**Task goal:** Could you repeat every record below exactly as written?

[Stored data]
++++++++++
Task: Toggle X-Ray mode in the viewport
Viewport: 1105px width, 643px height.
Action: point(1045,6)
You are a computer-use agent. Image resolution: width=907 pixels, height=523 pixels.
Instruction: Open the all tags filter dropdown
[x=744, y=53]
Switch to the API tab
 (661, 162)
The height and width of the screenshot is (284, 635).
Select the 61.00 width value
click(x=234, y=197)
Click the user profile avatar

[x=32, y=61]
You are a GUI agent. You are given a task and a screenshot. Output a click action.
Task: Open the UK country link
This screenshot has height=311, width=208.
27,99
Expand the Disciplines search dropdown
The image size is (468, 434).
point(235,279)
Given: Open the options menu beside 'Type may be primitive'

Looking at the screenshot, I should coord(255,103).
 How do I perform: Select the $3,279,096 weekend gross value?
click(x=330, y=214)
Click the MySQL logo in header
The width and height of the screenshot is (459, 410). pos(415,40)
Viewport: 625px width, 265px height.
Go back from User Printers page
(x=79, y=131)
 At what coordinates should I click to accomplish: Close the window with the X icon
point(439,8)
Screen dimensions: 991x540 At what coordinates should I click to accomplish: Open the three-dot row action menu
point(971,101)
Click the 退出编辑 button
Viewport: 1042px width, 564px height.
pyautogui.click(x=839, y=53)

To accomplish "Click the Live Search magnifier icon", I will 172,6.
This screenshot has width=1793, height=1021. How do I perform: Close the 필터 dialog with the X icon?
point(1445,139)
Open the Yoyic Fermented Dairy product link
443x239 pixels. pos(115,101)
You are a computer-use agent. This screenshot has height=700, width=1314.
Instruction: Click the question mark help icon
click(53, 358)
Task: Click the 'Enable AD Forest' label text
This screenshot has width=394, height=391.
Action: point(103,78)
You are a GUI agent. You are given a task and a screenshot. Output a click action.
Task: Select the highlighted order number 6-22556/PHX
++++++++++
**Result of this exercise:**
Task: Toggle X-Ray mode in the viewport
Viewport: 1105px width, 643px height.
Action: point(1045,6)
You are a computer-use agent. Image resolution: width=907 pixels, height=523 pixels.
Instruction: Open the all tags filter dropdown
[x=744, y=53]
Switch to the API tab
 (661, 162)
The height and width of the screenshot is (284, 635).
Select the 61.00 width value
click(x=234, y=197)
Click the user profile avatar

[x=32, y=61]
You are a GUI agent. You are given a task and a screenshot. Output a click action.
Task: Open the UK country link
This screenshot has height=311, width=208.
27,99
Expand the Disciplines search dropdown
The image size is (468, 434).
point(235,279)
Given: Open the options menu beside 'Type may be primitive'

Looking at the screenshot, I should coord(255,103).
 How do I perform: Select the $3,279,096 weekend gross value?
click(x=330, y=214)
Click the MySQL logo in header
The width and height of the screenshot is (459, 410). pos(415,40)
Viewport: 625px width, 265px height.
Go back from User Printers page
(x=79, y=131)
 At what coordinates should I click to accomplish: Close the window with the X icon
point(439,8)
Screen dimensions: 991x540 At what coordinates should I click to accomplish: Open the three-dot row action menu
point(971,101)
Click the 退出编辑 button
Viewport: 1042px width, 564px height.
pyautogui.click(x=839, y=53)

To accomplish "Click the Live Search magnifier icon", I will 172,6.
This screenshot has width=1793, height=1021. How do I perform: Close the 필터 dialog with the X icon?
point(1445,139)
Open the Yoyic Fermented Dairy product link
443x239 pixels. pos(115,101)
You are a computer-use agent. This screenshot has height=700, width=1314.
Instruction: Click the question mark help icon
click(53, 358)
Task: Click the 'Enable AD Forest' label text
This screenshot has width=394, height=391.
Action: point(103,78)
You are a GUI agent. You are given a task and a screenshot. Output a click action.
Task: Select the highlighted order number 6-22556/PHX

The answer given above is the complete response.